[Your instructions] Rewrite the data below, changing every "How do I perform" to "How can I do" and leaving everything else as it is.

++++++++++

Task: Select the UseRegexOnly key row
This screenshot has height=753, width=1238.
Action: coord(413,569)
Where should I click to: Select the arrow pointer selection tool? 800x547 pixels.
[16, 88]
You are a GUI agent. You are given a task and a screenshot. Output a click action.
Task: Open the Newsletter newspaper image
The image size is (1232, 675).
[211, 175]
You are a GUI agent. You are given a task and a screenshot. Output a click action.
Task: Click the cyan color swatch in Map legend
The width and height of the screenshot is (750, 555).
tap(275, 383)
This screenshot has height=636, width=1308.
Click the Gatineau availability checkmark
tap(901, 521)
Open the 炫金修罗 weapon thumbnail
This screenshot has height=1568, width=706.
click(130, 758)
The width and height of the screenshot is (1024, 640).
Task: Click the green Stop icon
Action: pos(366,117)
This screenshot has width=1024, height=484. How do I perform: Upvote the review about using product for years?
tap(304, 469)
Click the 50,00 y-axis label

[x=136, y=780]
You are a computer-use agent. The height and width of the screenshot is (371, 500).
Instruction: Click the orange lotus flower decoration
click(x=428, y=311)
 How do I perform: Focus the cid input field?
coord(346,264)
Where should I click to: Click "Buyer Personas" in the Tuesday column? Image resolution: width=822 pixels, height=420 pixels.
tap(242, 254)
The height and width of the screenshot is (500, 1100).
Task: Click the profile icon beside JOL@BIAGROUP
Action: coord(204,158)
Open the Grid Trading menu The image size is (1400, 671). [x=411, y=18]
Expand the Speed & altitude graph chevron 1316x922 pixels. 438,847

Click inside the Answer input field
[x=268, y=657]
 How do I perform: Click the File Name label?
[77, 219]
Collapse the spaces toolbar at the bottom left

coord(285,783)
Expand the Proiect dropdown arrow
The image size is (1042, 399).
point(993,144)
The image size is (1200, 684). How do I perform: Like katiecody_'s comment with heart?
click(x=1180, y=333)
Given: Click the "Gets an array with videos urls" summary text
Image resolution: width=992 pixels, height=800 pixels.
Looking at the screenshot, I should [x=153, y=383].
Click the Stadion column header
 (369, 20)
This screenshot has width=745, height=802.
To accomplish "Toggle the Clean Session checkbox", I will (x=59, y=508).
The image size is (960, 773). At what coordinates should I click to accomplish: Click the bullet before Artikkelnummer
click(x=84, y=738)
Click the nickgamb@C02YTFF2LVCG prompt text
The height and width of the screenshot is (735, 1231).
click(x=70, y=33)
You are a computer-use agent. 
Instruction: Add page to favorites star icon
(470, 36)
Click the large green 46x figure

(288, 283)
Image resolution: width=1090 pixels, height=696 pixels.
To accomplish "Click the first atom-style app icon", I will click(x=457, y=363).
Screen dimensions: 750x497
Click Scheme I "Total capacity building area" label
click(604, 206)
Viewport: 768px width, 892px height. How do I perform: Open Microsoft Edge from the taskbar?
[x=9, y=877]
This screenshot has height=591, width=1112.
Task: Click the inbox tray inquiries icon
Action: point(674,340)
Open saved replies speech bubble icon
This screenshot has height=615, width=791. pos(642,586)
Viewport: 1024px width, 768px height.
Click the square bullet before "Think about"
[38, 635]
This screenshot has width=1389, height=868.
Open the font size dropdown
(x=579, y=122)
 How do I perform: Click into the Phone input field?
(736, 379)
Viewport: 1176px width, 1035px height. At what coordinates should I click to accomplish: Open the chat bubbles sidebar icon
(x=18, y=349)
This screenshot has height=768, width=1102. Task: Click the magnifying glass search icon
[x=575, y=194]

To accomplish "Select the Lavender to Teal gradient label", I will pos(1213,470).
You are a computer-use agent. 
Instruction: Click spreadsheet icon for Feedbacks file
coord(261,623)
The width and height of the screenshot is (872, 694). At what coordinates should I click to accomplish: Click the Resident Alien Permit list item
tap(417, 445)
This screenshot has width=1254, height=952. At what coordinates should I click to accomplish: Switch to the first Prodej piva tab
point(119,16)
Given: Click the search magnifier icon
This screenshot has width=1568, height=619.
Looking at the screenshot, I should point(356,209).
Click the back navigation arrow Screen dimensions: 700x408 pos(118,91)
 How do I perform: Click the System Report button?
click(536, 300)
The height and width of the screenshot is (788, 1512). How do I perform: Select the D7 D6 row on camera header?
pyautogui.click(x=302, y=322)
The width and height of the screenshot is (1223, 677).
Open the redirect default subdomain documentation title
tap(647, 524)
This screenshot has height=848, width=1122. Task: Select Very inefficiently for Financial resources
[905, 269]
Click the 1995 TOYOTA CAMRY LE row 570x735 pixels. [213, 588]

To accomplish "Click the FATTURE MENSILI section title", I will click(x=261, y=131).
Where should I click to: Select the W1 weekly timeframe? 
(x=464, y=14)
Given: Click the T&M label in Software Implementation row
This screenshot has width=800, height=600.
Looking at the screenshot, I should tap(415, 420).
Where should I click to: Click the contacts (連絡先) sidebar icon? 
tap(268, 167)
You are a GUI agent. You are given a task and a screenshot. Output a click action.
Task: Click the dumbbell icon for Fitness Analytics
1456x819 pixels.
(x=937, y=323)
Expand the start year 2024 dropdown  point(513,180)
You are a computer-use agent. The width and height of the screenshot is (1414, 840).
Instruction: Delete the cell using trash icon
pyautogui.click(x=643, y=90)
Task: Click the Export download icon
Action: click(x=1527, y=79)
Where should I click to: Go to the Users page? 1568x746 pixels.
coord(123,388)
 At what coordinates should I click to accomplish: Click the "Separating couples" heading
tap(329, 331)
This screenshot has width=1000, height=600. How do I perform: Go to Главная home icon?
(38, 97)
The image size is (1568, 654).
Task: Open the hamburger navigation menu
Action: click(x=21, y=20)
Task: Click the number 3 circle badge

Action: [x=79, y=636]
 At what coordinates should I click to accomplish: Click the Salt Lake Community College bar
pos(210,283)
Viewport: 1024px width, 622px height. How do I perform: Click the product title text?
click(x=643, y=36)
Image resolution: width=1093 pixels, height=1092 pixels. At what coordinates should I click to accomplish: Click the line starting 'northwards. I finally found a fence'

++++++++++

[Answer in full]
Task: Select the UseRegexOnly key row
This screenshot has height=753, width=1238.
Action: coord(413,569)
Where should I click to: Select the arrow pointer selection tool? 800x547 pixels.
[16, 88]
You are a GUI agent. You are given a task and a screenshot. Output a click action.
Task: Open the Newsletter newspaper image
The image size is (1232, 675).
[211, 175]
You are a GUI agent. You are given a task and a screenshot. Output a click action.
Task: Click the cyan color swatch in Map legend
The width and height of the screenshot is (750, 555).
tap(275, 383)
This screenshot has height=636, width=1308.
Click the Gatineau availability checkmark
tap(901, 521)
Open the 炫金修罗 weapon thumbnail
This screenshot has height=1568, width=706.
click(130, 758)
The width and height of the screenshot is (1024, 640).
Task: Click the green Stop icon
Action: pos(366,117)
This screenshot has width=1024, height=484. How can I do: Upvote the review about using product for years?
tap(304, 469)
Click the 50,00 y-axis label

[x=136, y=780]
You are a computer-use agent. The height and width of the screenshot is (371, 500).
Instruction: Click the orange lotus flower decoration
click(x=428, y=311)
 How can I do: Focus the cid input field?
coord(346,264)
Where should I click to: Click "Buyer Personas" in the Tuesday column? Image resolution: width=822 pixels, height=420 pixels.
tap(242, 254)
The height and width of the screenshot is (500, 1100).
Task: Click the profile icon beside JOL@BIAGROUP
Action: coord(204,158)
Open the Grid Trading menu The image size is (1400, 671). [x=411, y=18]
Expand the Speed & altitude graph chevron 1316x922 pixels. 438,847

Click inside the Answer input field
[x=268, y=657]
 How can I do: Click the File Name label?
[77, 219]
Collapse the spaces toolbar at the bottom left

coord(285,783)
Expand the Proiect dropdown arrow
The image size is (1042, 399).
point(993,144)
The image size is (1200, 684). How can I do: Like katiecody_'s comment with heart?
click(x=1180, y=333)
Given: Click the "Gets an array with videos urls" summary text
Image resolution: width=992 pixels, height=800 pixels.
Looking at the screenshot, I should [x=153, y=383].
Click the Stadion column header
 (369, 20)
This screenshot has width=745, height=802.
To accomplish "Toggle the Clean Session checkbox", I will (x=59, y=508).
The image size is (960, 773). At what coordinates should I click to accomplish: Click the bullet before Artikkelnummer
click(x=84, y=738)
Click the nickgamb@C02YTFF2LVCG prompt text
The height and width of the screenshot is (735, 1231).
click(x=70, y=33)
You are a computer-use agent. 
Instruction: Add page to favorites star icon
(470, 36)
Click the large green 46x figure

(288, 283)
Image resolution: width=1090 pixels, height=696 pixels.
To accomplish "Click the first atom-style app icon", I will click(x=457, y=363).
Screen dimensions: 750x497
Click Scheme I "Total capacity building area" label
click(604, 206)
Viewport: 768px width, 892px height. How can I do: Open Microsoft Edge from the taskbar?
[x=9, y=877]
This screenshot has height=591, width=1112.
Task: Click the inbox tray inquiries icon
Action: point(674,340)
Open saved replies speech bubble icon
This screenshot has height=615, width=791. pos(642,586)
Viewport: 1024px width, 768px height.
Click the square bullet before "Think about"
[38, 635]
This screenshot has width=1389, height=868.
Open the font size dropdown
(x=579, y=122)
 How can I do: Click into the Phone input field?
(736, 379)
Viewport: 1176px width, 1035px height. At what coordinates should I click to accomplish: Open the chat bubbles sidebar icon
(x=18, y=349)
This screenshot has height=768, width=1102. Task: Click the magnifying glass search icon
[x=575, y=194]

To accomplish "Select the Lavender to Teal gradient label", I will pos(1213,470).
You are a computer-use agent. 
Instruction: Click spreadsheet icon for Feedbacks file
coord(261,623)
The width and height of the screenshot is (872, 694). At what coordinates should I click to accomplish: Click the Resident Alien Permit list item
tap(417, 445)
This screenshot has width=1254, height=952. At what coordinates should I click to accomplish: Switch to the first Prodej piva tab
point(119,16)
Given: Click the search magnifier icon
This screenshot has width=1568, height=619.
Looking at the screenshot, I should point(356,209).
Click the back navigation arrow Screen dimensions: 700x408 pos(118,91)
 How can I do: Click the System Report button?
click(536, 300)
The height and width of the screenshot is (788, 1512). How can I do: Select the D7 D6 row on camera header?
pyautogui.click(x=302, y=322)
The width and height of the screenshot is (1223, 677).
Open the redirect default subdomain documentation title
tap(647, 524)
This screenshot has height=848, width=1122. Task: Select Very inefficiently for Financial resources
[905, 269]
Click the 1995 TOYOTA CAMRY LE row 570x735 pixels. [213, 588]

To accomplish "Click the FATTURE MENSILI section title", I will click(x=261, y=131).
Where should I click to: Select the W1 weekly timeframe? 
(x=464, y=14)
Given: Click the T&M label in Software Implementation row
This screenshot has width=800, height=600.
Looking at the screenshot, I should tap(415, 420).
Where should I click to: Click the contacts (連絡先) sidebar icon? 
tap(268, 167)
You are a GUI agent. You are given a task and a screenshot. Output a click action.
Task: Click the dumbbell icon for Fitness Analytics
1456x819 pixels.
(x=937, y=323)
Expand the start year 2024 dropdown  point(513,180)
You are a computer-use agent. The width and height of the screenshot is (1414, 840).
Instruction: Delete the cell using trash icon
pyautogui.click(x=643, y=90)
Task: Click the Export download icon
Action: click(x=1527, y=79)
Where should I click to: Go to the Users page? 1568x746 pixels.
coord(123,388)
 At what coordinates should I click to accomplish: Click the "Separating couples" heading
tap(329, 331)
This screenshot has width=1000, height=600. How can I do: Go to Главная home icon?
(38, 97)
The image size is (1568, 654).
Task: Open the hamburger navigation menu
Action: click(x=21, y=20)
Task: Click the number 3 circle badge

Action: [x=79, y=636]
 At what coordinates should I click to accomplish: Click the Salt Lake Community College bar
pos(210,283)
Viewport: 1024px width, 622px height. How can I do: Click the product title text?
click(x=643, y=36)
Image resolution: width=1093 pixels, height=1092 pixels. At what coordinates should I click to accomplish: Click the line starting 'northwards. I finally found a fence'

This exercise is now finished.